Most keyboard and mouse automation libraries optimize for one thing: reliably interacting with a user interface. The resulting inputs are typically fast, precise, and perfectly repeatable, making them easy to distinguish from those of a real user through even relatively simple behavioral analysis.

A common response is to introduce randomness by varying delays, mouse speed, cursor landing location, or path generation. While this reduces consistency, it often produces its own unrealistic behavior: human input is not uniformly random. Users tend to aim near the center of targets, maintain relatively consistent movement characteristics, occasionally overshoot a destination, and naturally alternate between periods of activity and inactivity.

This observation led to an interesting question:

> **How much more human can synthetic input appear using nothing more than a handful of statistical distributions and simple geometric techniques?**

`wabisabio` is an attempt to answer that question.

Rather than generating deterministic input and injecting randomness afterward, the library models many of the small imperfections that naturally emerge during human interaction.

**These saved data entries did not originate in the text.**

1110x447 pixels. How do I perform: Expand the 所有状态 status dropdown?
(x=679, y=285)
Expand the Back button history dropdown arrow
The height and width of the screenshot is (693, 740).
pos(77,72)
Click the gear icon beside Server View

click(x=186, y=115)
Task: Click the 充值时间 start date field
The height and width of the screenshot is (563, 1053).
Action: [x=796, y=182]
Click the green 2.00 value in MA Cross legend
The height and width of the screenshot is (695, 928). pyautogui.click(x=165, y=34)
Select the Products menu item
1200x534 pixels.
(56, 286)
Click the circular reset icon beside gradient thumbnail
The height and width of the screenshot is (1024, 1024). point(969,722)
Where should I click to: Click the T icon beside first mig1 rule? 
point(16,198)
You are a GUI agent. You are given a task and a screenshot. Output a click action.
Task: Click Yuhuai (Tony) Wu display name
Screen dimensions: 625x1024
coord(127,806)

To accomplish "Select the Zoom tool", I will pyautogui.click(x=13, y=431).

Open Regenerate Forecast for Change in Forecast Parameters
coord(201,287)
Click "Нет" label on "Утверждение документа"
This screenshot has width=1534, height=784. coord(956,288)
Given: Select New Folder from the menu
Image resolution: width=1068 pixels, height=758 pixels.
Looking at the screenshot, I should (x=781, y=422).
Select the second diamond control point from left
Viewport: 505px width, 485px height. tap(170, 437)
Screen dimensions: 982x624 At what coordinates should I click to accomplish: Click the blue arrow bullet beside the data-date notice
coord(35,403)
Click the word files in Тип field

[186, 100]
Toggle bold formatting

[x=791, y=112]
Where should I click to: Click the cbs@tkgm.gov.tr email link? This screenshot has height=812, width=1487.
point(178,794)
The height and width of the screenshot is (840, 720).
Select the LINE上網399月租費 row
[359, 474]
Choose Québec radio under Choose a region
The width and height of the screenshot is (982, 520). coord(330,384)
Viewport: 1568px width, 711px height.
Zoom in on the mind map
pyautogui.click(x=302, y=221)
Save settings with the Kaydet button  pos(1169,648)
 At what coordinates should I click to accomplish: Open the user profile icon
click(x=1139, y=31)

Mouse movement follows Bézier curves with hand tremor, destination overshoot and correction, timing delays are sampled from configurable statistical distributions, and higher-level primitives provide composable building blocks for constructing more natural interaction patterns while remaining lightweight and easy to understand.

### Design Philosophy

Humans are consistent in their inconsistency.

When using a UI, people tend to aim near the center of targets, follow recognizable movement patterns, and occasionally overshoot. While the specifics vary person to person, the tendencies do not.

A simple example: if a valid click region spans 100×100 pixels, a basic script might pick a random `(x, y)` coordinate uniformly from that space. While this is technically random, the implication is that users click the corners just as often as the center. They don't. People aim for the middle of a target and drift from it with decreasing probability the further out you go. It's center-biased, not flat.

`wabisabio` treats randomness the same way. Instead of uniform noise, its primitives sample from configurable distributions: shape, spread, and center are all adjustable by the caller.

The goal is behavior that looks like a person with habits rather than a script rolling dice.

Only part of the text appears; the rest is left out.